Benim duygusal durumumu anlatan neredeyse 2000 kelimelik güzel bir bölüm oldu herkese iyi okumalar!

***

 Geriliyorum. Geriliyorum... Hemde çok geriliyorum! Hala arkamda beni takip eden biriyle dolaşıyorum. Komui'yle yaptığımız konuşmaya göre 38 dakika sonra Kanda'yla buluşacağım noktaya gitmeliyim.(Neden 40 değil de 38?) Bunun için yolda oldukça oyalanmam gerekiyor. Bulunduğum alışveriş merkezi oldukça küçüktü. Bulunduğum katta bakabileceğim bir kaç mağazadan başka bir şey yoktu. Ne yapacağıma karar vermeliydim. Zamanımı burada oyalanarak mı geçirmeliydim yoksa cadde oyalanarak mı? Vaktimi iyi ayarlamalıydım çok geç gidersem Kanda beni aramak için oradan ayrılabilir yada peşimdeki kişi harekete geçebilir. Mağazalara girmeden vitrinlerine bakmaya karar verdim. İkinci mağazanın vitrinine bakarken bir kıyafet hoşuma gitmiş gibi telefonumu çıkarıp resmini çektim. Tabi bu aynı zamanda saati kontrol etmek için bir bahaneydi. 15 dakika harcamıştım. Artık buradan çıkma zamanım gelmişti. Yavaşça yürüyen merdivenlere yöneldim. Aşağı indikten sonra binadan çıktım. Şimdi caddede duruyordum. Doğru tarafın hangisi olduğuna emin olarak yürümeye başladım. Yol boyunca yürürken dükkanlara baktım. Bana hitap eden hiç bir şey yoktu... Tamir dükkanları, teknoloji mağazaları, erkek giyim dükkanları, kafeler...
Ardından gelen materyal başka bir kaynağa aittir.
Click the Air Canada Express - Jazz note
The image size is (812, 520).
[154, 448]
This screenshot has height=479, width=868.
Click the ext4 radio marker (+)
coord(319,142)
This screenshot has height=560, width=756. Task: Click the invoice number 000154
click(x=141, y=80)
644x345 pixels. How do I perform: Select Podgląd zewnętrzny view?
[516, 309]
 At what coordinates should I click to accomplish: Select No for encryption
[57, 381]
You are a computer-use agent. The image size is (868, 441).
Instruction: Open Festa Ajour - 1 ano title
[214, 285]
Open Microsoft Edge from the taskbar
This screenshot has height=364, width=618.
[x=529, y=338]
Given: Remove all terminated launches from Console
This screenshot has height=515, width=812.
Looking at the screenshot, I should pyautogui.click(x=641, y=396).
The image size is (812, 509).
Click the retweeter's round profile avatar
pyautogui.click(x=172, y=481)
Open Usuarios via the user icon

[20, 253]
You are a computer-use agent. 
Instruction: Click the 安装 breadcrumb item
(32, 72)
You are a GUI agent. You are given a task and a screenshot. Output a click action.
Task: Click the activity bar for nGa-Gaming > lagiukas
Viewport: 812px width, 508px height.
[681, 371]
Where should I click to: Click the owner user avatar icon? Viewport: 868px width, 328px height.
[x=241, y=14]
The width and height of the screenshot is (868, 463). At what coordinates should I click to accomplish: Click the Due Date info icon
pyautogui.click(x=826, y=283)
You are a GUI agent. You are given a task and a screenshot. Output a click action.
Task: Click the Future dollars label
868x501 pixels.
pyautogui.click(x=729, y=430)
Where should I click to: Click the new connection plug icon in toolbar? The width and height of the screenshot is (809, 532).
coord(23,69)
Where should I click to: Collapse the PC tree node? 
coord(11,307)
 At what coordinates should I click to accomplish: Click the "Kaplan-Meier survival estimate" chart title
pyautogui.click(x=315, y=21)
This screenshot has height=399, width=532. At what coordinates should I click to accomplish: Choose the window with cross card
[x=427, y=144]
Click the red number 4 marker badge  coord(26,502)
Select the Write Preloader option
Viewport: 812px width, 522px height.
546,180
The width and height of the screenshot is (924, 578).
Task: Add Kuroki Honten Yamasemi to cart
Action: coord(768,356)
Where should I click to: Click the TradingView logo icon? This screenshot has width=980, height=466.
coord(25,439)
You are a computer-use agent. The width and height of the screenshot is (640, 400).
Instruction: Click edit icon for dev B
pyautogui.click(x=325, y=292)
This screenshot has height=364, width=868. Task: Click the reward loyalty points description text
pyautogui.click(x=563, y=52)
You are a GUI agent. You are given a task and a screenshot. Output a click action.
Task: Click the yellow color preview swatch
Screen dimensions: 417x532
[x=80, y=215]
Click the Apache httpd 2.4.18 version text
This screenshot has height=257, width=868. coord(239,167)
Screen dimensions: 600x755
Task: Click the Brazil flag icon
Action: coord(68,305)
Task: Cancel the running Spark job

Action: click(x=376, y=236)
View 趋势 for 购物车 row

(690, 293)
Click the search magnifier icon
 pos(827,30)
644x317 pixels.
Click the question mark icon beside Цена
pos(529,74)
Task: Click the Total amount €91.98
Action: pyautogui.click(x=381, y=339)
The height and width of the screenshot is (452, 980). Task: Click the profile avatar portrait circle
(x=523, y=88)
    Bir anda tekrar endişelenmeye başladım. Kendimi sakinleştirmek için gökyüzüne baktım. Bugün hava açıktı ve güzel bir mavilik üzerime uzanıyordu. Tekrar rahatladığımda telefona baktım. 21 dakika olmuştu. Ne yapacağımı düşünürken yavaşça yürümeye başladım. Bir anda sağ tarafımda bir şey farkettim.  

Bu siyah bir kediydi! Güzel yeşil gözleri vardı ve ruhunu deler gibi bakıyordu. Çömelip kediye baktım. Kedileri her zaman severdim hatta onların yumuşacık tüylerini okşamayı da.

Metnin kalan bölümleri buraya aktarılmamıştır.